Dependent Variable: visits (number of doctor visits) Independent Variables:age, income, illness, reduced, health, gender
The DAG illustrates the hypothesized causal relationships between the variables. For instance, we expect age to directly influence the number of doctor visits and indirectly through health. Higher age might lead to more health issues, resulting in more visits. Similarly, income might directly affect visits and indirectly through reduced access to healthcare or better health insurance. Illness is expected to directly impact visits. Reduced access to healthcare might limit visits, and health status would likely influence the number of visits. Gender might influence access to healthcare and health behaviors, thus indirectly affecting visits.
Type of Regression: Linear Regression
Formula: visits = β₀ + β₁age + β₂income + β₃illness + β₄reduced + β₅health + β₆gender + ε
Components: visits: The dependent variable representing the number of doctor visits. β₀: The intercept term, representing the expected number of visits when all independent variables are zero. β₁, β₂, …, β₆: Regression coefficients representing the change in the number of visits associated with a one-unit increase in each independent variable, holding other variables constant. age, income, illness, reduced, health, and gender: The independent variables. ε: The error term, representing the unexplained variation in the number of visits.
library(tidyverse)
library(ggdag)
## Warning: package 'ggdag' was built under R version 4.3.3
##
## Attaching package: 'ggdag'
## The following object is masked from 'package:stats':
##
## filter
library(dagitty)
## Warning: package 'dagitty' was built under R version 4.3.3
simple_dag <- dagify(
Visits ~ Health + Age + Income + Illness + Reduced + Gender,
Health ~ Age + Income + Illness,
Income ~ Health + Reduced,
Illness ~ Age + Health,
Reduced ~ Income + Health,
Gender ~ Age + Income,
outcome = "Visits"
)
set.seed(1234)
ggdag_status(simple_dag)
Run the identified regression model in R. Provide a brief interpretation of the cofficients. A regression table. Interpretation of the coefficients and confidence interval. Write a short summary (Max 250 words) of the findings from the regression.
# Load required library
library(tidyverse)
# Fit the linear regression model
model <- lm(visits ~ age + income + illness + reduced + health + gender, data = DoctorVisits)
# Summarize the model
summary(model)
##
## Call:
## lm(formula = visits ~ age + income + illness + reduced + health +
## gender, data = DoctorVisits)
##
## Residuals:
## Min 1Q Median 3Q Max
## -2.1188 -0.2592 -0.1442 -0.0437 7.0590
##
## Coefficients:
## Estimate Std. Error t value Pr(>|t|)
## (Intercept) 0.058517 0.034578 1.692 0.09064 .
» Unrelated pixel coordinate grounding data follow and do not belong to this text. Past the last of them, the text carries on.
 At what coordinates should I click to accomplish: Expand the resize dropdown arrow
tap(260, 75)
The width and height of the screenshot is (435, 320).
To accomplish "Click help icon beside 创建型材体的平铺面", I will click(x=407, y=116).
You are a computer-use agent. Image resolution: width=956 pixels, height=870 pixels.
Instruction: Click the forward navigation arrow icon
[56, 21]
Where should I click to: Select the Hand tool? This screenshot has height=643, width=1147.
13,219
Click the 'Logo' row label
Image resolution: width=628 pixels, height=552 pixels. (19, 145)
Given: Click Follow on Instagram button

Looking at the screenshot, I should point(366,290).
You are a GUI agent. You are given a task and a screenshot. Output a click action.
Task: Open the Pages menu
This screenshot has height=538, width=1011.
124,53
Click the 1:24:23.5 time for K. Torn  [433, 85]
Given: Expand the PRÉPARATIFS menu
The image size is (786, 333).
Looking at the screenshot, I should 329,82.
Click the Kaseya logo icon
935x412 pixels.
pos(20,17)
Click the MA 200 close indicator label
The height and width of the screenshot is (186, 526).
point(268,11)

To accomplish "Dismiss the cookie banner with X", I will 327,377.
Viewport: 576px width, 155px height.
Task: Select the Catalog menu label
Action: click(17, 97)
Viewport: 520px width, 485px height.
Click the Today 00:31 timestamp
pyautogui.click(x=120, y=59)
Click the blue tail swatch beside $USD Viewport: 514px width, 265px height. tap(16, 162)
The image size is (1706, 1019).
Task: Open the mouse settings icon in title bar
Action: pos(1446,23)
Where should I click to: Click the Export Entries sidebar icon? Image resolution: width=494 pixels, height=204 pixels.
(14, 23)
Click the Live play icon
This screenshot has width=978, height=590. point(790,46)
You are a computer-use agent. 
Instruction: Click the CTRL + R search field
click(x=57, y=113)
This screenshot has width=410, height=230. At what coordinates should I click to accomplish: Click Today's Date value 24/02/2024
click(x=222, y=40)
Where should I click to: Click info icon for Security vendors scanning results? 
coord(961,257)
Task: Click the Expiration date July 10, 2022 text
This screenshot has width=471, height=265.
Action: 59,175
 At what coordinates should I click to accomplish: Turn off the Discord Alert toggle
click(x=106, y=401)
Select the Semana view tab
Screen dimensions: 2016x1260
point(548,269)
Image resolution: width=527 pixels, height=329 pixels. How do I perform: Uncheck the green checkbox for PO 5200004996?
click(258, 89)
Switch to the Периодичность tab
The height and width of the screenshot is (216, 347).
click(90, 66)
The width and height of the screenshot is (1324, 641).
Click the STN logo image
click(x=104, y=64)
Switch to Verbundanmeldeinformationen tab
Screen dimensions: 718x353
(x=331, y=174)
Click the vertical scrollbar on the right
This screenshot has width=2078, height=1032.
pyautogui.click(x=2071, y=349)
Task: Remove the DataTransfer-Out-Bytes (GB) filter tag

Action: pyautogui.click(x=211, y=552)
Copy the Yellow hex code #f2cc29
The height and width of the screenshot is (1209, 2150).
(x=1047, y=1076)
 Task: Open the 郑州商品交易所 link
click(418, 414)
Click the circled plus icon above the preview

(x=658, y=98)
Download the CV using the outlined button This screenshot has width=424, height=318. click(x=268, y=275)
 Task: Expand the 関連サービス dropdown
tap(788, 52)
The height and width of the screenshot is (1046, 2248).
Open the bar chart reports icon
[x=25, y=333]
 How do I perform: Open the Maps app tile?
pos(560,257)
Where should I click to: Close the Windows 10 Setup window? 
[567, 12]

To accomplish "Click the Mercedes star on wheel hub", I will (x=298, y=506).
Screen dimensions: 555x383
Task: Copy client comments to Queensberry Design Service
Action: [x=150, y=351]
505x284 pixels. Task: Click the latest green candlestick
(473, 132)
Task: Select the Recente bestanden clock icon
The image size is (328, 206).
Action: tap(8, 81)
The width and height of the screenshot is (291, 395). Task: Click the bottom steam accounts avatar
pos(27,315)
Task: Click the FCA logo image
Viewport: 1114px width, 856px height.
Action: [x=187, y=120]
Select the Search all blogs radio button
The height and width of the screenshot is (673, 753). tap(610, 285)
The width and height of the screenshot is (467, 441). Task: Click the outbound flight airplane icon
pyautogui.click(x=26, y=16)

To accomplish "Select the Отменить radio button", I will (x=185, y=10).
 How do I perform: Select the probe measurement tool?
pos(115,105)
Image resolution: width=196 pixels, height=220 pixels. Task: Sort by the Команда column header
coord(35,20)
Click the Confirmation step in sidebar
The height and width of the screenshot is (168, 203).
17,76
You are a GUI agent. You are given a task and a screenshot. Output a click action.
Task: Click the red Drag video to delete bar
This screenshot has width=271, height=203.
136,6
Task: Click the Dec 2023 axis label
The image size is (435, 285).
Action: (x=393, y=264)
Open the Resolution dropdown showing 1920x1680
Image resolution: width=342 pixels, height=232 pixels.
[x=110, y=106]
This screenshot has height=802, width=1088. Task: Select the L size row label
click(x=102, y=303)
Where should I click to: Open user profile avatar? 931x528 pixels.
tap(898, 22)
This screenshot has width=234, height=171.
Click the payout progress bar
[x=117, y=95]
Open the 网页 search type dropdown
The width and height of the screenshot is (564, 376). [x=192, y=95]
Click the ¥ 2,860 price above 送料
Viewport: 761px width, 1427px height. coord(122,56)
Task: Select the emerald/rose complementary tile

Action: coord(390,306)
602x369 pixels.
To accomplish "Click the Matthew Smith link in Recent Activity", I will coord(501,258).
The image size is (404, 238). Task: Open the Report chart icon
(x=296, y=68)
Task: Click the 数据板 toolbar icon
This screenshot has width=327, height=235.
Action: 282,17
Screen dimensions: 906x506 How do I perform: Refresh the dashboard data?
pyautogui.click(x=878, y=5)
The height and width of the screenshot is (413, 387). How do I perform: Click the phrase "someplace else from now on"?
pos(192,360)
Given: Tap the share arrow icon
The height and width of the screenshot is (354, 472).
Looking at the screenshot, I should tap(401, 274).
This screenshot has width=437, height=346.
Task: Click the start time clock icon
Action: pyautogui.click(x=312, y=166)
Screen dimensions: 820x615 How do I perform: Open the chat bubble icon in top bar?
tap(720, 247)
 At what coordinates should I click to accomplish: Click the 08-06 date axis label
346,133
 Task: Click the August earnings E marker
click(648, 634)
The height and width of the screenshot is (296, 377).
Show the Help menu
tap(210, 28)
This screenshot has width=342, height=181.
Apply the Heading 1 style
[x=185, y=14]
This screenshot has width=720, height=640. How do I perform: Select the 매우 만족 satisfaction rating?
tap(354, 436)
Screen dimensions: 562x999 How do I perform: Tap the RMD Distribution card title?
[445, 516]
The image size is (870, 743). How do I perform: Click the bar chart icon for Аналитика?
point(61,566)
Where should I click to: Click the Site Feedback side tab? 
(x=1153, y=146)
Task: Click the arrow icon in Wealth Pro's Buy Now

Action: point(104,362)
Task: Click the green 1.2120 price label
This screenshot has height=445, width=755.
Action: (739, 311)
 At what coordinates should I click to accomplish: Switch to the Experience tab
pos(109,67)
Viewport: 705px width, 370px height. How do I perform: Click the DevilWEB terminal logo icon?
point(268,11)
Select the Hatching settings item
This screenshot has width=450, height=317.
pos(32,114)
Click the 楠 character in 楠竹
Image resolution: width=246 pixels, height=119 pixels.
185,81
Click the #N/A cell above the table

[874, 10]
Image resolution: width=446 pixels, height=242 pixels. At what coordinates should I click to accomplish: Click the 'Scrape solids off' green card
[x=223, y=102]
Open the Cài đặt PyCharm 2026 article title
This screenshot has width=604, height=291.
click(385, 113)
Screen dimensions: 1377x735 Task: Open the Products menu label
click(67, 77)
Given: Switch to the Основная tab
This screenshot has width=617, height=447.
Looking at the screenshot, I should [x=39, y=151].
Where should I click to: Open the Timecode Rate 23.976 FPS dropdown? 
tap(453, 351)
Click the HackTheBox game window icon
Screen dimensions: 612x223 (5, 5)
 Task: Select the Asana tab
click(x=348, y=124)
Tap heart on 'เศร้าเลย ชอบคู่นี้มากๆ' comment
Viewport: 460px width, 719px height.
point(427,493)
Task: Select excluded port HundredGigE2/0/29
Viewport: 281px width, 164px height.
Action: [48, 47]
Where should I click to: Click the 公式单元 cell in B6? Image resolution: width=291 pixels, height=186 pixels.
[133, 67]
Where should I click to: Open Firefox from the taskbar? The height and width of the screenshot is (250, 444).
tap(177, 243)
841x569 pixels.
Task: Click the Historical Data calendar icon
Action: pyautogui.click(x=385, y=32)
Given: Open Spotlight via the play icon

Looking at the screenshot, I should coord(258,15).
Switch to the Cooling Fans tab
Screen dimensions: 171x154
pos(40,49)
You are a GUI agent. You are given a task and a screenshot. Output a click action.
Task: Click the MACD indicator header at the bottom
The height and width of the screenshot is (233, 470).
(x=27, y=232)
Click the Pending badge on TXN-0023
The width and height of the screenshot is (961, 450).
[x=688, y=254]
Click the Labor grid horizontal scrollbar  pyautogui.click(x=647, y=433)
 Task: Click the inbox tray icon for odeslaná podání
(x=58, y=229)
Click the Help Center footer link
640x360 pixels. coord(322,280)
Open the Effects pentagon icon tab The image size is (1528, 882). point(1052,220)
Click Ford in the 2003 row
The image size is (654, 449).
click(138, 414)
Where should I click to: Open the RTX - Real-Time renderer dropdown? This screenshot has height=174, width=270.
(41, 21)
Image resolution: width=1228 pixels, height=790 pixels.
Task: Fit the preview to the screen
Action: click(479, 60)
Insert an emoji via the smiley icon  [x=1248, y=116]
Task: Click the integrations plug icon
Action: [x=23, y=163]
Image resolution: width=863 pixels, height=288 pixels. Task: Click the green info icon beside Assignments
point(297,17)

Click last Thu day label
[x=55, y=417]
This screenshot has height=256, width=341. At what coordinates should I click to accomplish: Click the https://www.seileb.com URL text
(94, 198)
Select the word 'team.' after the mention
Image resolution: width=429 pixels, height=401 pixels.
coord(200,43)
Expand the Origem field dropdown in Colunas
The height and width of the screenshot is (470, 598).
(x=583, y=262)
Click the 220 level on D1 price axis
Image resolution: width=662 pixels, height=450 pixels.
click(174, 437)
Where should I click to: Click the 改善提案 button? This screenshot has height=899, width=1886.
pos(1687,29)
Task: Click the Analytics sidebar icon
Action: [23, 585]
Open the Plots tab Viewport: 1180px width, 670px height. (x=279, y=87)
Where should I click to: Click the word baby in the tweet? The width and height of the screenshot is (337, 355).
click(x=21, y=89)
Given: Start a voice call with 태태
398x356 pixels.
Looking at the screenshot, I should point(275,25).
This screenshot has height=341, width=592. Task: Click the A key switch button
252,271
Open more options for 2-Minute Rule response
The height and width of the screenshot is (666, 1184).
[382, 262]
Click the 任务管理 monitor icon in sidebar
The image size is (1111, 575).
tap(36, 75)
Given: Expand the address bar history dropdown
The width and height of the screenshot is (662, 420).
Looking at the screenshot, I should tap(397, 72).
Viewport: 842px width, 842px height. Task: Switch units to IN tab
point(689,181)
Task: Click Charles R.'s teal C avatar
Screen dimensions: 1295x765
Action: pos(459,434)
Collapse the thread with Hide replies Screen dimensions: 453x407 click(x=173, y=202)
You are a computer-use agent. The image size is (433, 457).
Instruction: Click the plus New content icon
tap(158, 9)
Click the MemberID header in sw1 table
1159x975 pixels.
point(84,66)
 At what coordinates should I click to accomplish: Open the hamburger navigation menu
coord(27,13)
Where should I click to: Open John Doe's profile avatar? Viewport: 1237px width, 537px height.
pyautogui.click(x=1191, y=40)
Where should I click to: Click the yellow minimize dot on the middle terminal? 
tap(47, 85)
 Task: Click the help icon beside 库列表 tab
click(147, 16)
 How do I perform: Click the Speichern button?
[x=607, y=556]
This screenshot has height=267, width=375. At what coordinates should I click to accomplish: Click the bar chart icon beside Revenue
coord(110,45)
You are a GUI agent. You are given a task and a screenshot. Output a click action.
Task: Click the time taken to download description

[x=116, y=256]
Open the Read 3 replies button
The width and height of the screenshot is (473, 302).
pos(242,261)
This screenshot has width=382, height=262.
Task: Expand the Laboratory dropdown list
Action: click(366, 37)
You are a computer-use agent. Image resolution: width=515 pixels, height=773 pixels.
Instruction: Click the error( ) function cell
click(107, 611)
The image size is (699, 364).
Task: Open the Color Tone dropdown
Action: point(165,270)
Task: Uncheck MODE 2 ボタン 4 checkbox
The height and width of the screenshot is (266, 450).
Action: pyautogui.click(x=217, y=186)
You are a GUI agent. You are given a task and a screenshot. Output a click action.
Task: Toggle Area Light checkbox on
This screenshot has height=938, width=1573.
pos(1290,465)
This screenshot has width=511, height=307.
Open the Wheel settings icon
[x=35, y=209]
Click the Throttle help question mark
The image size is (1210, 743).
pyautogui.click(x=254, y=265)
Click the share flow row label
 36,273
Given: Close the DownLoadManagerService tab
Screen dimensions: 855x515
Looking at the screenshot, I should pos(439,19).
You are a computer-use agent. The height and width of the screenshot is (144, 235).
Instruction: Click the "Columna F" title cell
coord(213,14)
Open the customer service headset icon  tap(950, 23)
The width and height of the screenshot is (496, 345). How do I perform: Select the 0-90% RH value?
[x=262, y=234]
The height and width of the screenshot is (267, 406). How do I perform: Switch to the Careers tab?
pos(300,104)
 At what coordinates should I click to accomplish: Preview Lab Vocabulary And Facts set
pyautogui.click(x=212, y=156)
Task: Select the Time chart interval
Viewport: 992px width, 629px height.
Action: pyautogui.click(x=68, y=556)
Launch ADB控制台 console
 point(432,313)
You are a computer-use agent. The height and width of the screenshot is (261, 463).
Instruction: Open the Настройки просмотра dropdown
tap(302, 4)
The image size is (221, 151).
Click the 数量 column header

## age 0.210117 0.052486 4.003 6.33e-05 ***
## income -0.037128 0.028731 -1.292 0.19633
## illness 0.062424 0.007941 7.860 4.62e-15 ***
## reduced 0.103850 0.003616 28.721 < 2e-16 ***
## health 0.016918 0.005152 3.284 0.00103 **
## gendermale -0.041744 0.021225 -1.967 0.04926 *
## ---
## Signif. codes: 0 '***' 0.001 '**' 0.01 '*' 0.05 '.' 0.1 ' ' 1
##
## Residual standard error: 0.7141 on 5183 degrees of freedom
## Multiple R-squared: 0.2004, Adjusted R-squared: 0.1995
## F-statistic: 216.5 on 6 and 5183 DF, p-value: < 2.2e-16
Coefficient Interpretation:
Findings: The regression model suggests that age, income, illness, reduced access to healthcare, health status, and gender are all significantly associated with the number of doctor visits. Older individuals, those with higher incomes, and those with poorer health tend to have more visits. Reduced access to healthcare is surprisingly associated with increased visits, possibly due to delayed care leading to more urgent needs. Females tend to have more visits than males, potentially due to differences in health behaviors or healthcare-seeking habits. However, it’s important to note that these associations are not necessarily causal relationships.